Sunday, April 1, 2018

Ireland Day 3

We slept like the dead last night!  We ate our donuts, watched some TV, and tried to postpone sleeping as long as we could, but we were SO exhausted.  When we woke up...rather when our alarm woke us (at 2:30 AM our time!), we looked out the window and this is our view of Dublin.  Not exactly inspiring, but here we go!  We leave today to travel to Galway, but we will drive around the entire top of Northern Ireland.


Oh my goodness the rental car!  We decided only Jon would drive, and he was looking forward to the challenge of driving on the left side of the road while sitting on the right side of the car, and even looked forward to trying to shift gears with his left hand in a manual transmission.  But when we got to the rental place, they offered an automatic, and he decided he'd better only do TWO foreign things at once.  Here we go!!!

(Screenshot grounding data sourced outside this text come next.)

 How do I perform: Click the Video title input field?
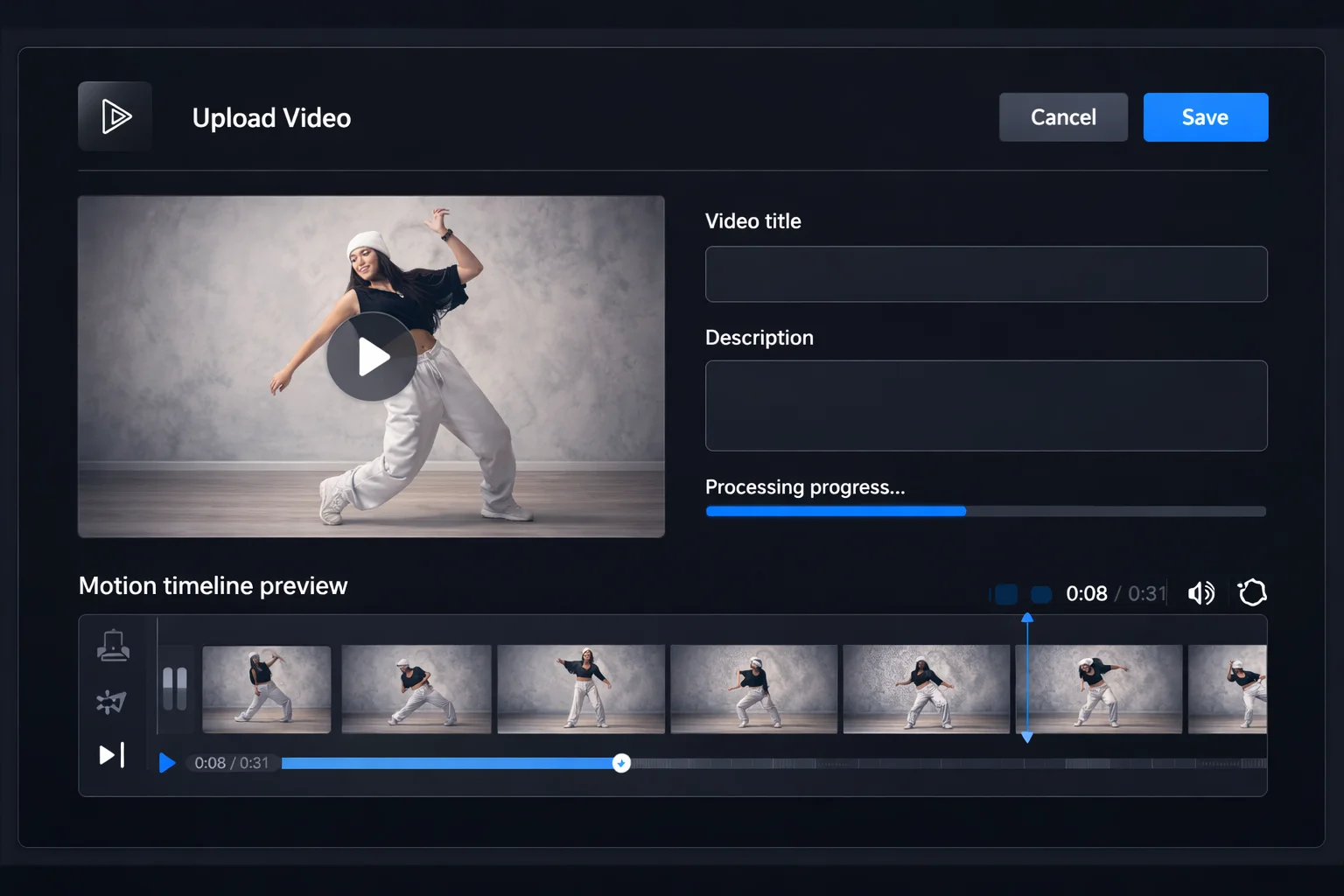(985, 274)
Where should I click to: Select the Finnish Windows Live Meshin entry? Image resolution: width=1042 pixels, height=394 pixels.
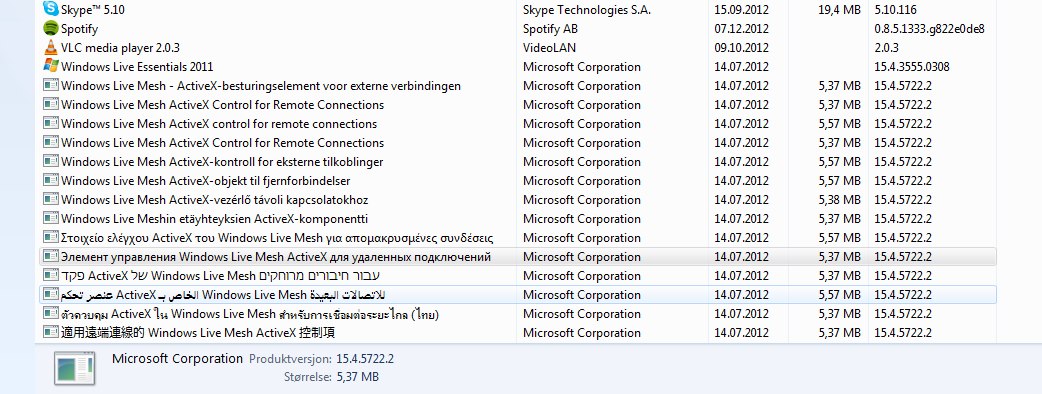(x=518, y=219)
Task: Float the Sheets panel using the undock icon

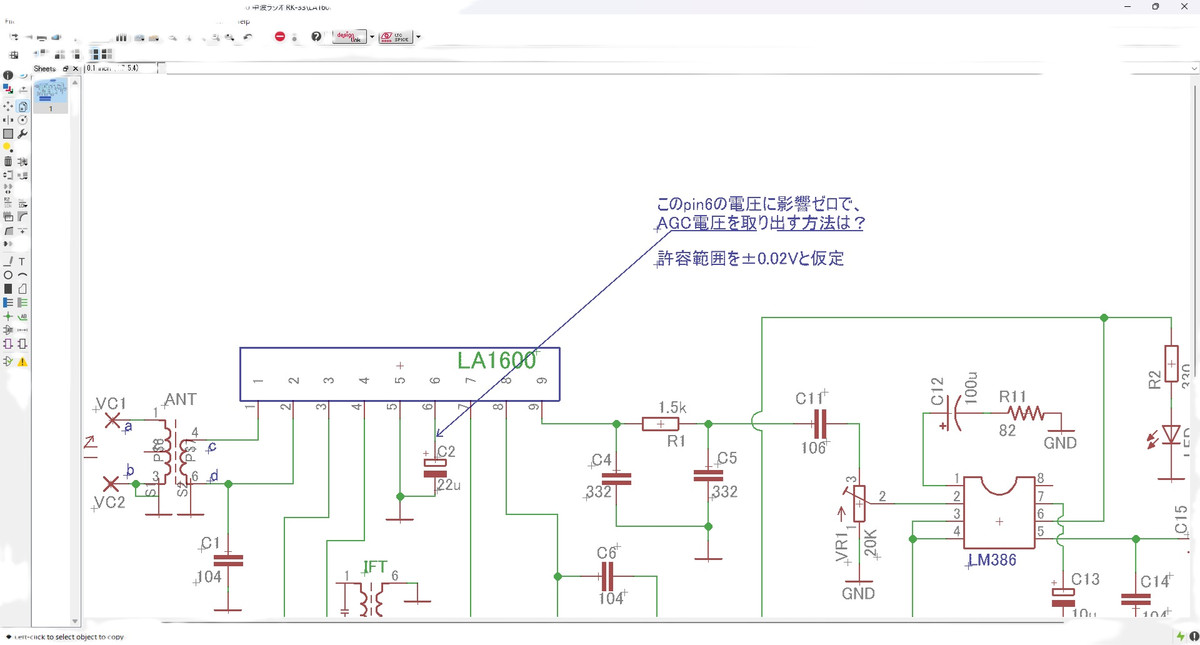Action: 65,69
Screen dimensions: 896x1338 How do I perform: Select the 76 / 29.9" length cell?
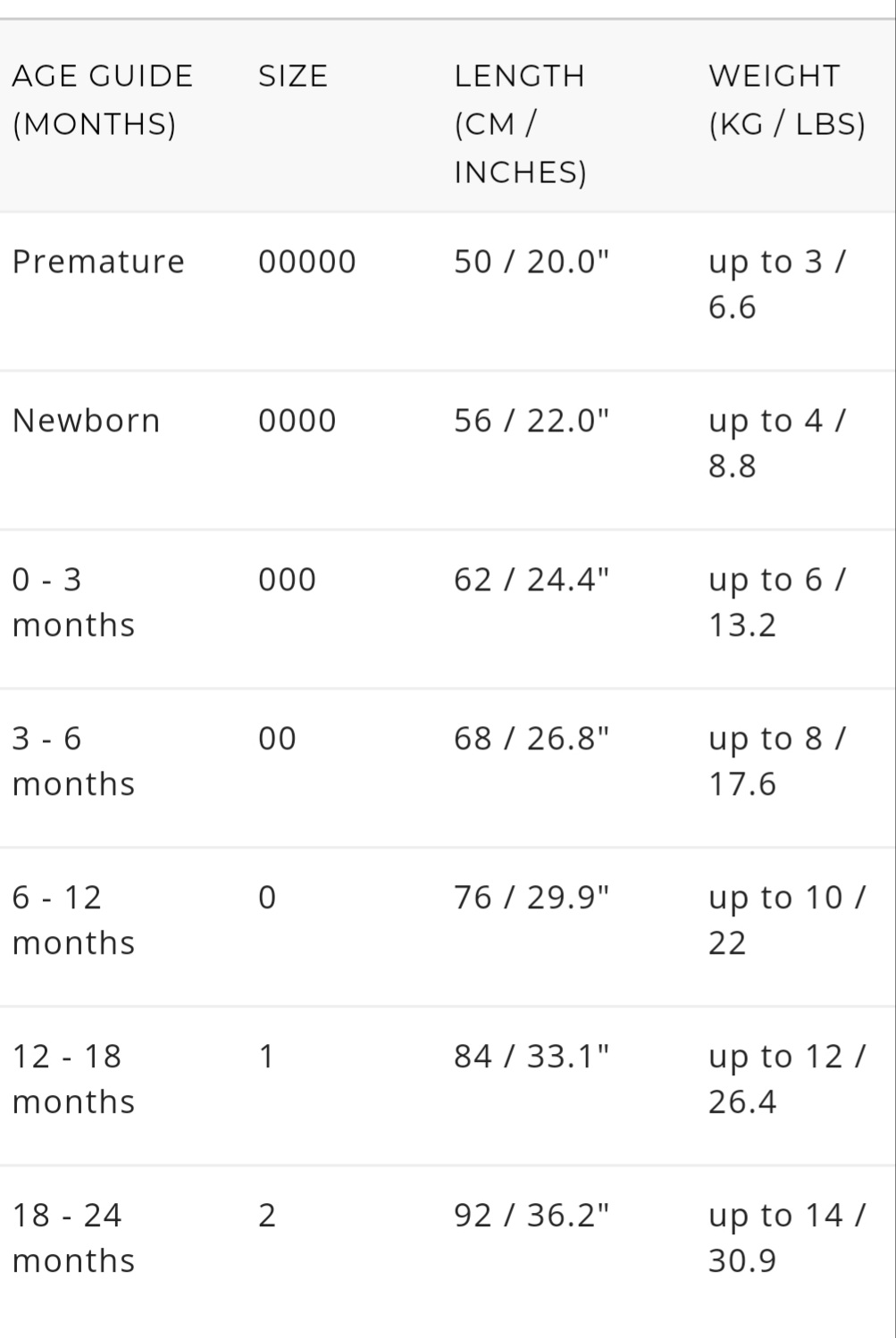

We drove all along these skinny roads heading north and Jon didn't worry me once!  I did have a hard time staying awake in the car, though.  New pregnancy and jetlag are making me very tired, and add in warm car with ambient noise, and I fall asleep!  We drove over the border into Northern Ireland, and everything changed to British!  No more Gaelic on the signs, the colors of the road signs were all different, and the speed limits were posted in mph.  We didn't stop in Belfast, although we did have to do a quick turnaround as we missed an exit on the drive.  It's a very industrial looking place, not as agricultural as Ireland seems, even in the cities.  It was kind of cloudy, and a bit dirty at our short glance.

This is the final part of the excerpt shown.